Comme à son habitude, Abdellatif Kechiche filme sous toutes les coutures son actrice phare pour en montrer toute la sensualité qui s'en dégage, sans jamais basculer dans le vulgaire.
Je crois que l'on va parler longtemps des fesses d'Ophélie Bau (et même de ses formes), elle a le boule qui chamboule et de quoi émoustiller le spectateur dans son fauteuil de cinéma.
Je n'ai jamais vu à ce jour un réalisateur autre qu'Abdellatif Kechiche sublimer autant ses comédiennes, jamais elles n'auront été autant si bien filmées et jamais elles ne le seront plus par la suite.
De quoi donner envie de tourner avec ce réalisateur.
La force d'Abdellatif Kechiche, c'est aussi de filmer de telle façon que l'on oublie que c'est un film que l'on regarde tant on a l’impression d'assister à des scènes du quotidien, à des personnes de la "vraie" vie.

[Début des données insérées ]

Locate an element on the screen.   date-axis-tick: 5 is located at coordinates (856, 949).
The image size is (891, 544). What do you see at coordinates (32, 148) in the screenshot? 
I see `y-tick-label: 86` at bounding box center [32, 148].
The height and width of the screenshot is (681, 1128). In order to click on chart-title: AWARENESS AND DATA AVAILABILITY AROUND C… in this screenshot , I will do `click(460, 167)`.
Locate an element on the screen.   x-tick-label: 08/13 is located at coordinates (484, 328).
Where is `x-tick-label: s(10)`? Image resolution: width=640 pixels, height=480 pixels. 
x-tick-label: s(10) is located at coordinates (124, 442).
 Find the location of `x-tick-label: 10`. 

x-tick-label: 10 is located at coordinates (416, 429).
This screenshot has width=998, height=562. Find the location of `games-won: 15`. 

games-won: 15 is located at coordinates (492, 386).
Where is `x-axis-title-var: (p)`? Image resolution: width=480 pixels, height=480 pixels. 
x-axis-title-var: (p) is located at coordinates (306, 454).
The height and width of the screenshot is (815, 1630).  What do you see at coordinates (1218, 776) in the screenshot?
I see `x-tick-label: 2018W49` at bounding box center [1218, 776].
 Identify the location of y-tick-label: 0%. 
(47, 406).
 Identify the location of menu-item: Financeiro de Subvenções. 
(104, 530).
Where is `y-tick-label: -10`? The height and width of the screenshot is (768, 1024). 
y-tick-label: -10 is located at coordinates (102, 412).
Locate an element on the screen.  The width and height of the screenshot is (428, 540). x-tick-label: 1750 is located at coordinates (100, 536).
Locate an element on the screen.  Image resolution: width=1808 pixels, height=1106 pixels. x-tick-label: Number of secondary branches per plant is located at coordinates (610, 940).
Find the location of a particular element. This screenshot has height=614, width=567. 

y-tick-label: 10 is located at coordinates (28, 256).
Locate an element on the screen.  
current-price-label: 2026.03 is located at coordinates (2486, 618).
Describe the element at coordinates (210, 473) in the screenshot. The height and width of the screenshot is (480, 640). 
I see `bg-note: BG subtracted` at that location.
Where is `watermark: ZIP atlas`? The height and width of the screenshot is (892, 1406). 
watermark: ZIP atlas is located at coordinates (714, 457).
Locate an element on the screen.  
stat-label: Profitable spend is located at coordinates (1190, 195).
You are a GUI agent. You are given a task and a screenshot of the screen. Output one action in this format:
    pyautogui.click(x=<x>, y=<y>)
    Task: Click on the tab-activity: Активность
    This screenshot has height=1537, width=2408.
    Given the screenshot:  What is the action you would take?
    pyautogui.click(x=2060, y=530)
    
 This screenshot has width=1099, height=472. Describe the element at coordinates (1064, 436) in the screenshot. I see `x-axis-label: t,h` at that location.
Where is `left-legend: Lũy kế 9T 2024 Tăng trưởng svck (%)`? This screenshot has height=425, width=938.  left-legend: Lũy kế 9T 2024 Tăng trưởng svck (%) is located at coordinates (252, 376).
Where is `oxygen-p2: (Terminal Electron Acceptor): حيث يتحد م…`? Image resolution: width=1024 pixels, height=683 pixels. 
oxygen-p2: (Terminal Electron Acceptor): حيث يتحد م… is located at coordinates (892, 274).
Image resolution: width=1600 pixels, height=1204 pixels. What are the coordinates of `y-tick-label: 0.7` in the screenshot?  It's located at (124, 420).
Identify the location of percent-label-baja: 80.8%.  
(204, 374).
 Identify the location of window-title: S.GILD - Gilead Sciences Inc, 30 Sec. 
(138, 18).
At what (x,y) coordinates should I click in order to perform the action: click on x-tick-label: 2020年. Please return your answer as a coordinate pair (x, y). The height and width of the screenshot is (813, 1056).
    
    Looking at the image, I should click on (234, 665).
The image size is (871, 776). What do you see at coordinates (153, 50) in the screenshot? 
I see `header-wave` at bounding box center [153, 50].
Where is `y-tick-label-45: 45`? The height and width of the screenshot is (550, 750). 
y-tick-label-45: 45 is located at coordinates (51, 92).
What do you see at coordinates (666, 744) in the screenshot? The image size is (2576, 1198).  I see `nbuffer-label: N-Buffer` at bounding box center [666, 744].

Le film est assez long (presque 3 heures) mais je n'ai pas vu le temps passer, limite je n'aurai rien eu contre 30 minutes de plus (et j'ai soupiré de soulagement quand j'ai appris que la suite était dores et déjà tournée, je craignais de devoir attendre des années avant de la voir).
Ce naturalisme omniprésent dans les films de ce réalisateur est dû en grande partie à sa façon de filmer mais sans doute aussi au fait qu'il n'hésite pas à prendre des personnes n'ayant jamais joué devant une caméra au préalable.
Et des pépites inconnues, il y en a quelques-unes dans ce casting.
Comme Ophélie Bau, Lou Luttiau (espiègle au possible), Shaïn Boumedine, Alexia Chardard.
Première apparition à l'écran, et pour tout dire ils crèvent l'écran, mais comme à chaque fois dans un film de ce réalisateur.
Et puis il y a aussi des visages connus de cet univers si particulier : Salim Kechiouche et Hafsia Herzi, révélée il y a dix ans par ce même réalisateur qui lui offre un autre très beau rôle.
Quel plaisir de revoir cette actrice à l'écran, et surtout je ne l'ai jamais vu autant irradier à l'écran que lorsque c'est Abdellatif Kechiche qui la filme.
Outre sa façon particulière de fonctionner et de tourner, Abdellatif Kechiche aime le naturalisme dans ses films, ici la scène la plus représentative de son univers est celle du vêlage d'une brebis.
Certains diront que cette scène est trop longue, pour ma part je ne trouve pas d'autant qu'elle représente une symbolique forte par rapport à la scène suivante.
C'est aussi ce que j'apprécie chez ce cinéaste, il n'est jamais bavard et le spectateur finit par deviner et comprendre de lui-même les émotions des personnages.
J'ai été envoûtée par la mise en scène, ce film transporte littéralement le spectateur et j'avais l'impression de faire parti du décors et de l'histoire.
Grande leçon de cinéma qui, je l'espère, sera vu par le plus grand nombre (mais j'en doute étant donné le nombre de copies du film) et qui m'a fait me rappeler à quel point les films de ce réalisateur me touchent et me remuent au plus profond de moi.
Abdellatif Kechiche signe un beau et grand film avec "Mektoub my love : Canto uno", dans la lignée de ses précédents qui m'habite encore plusieurs jours après l'avoir vu, et je n'ai qu'une hâte : voir le canto due de cette magnifique comédie humaine.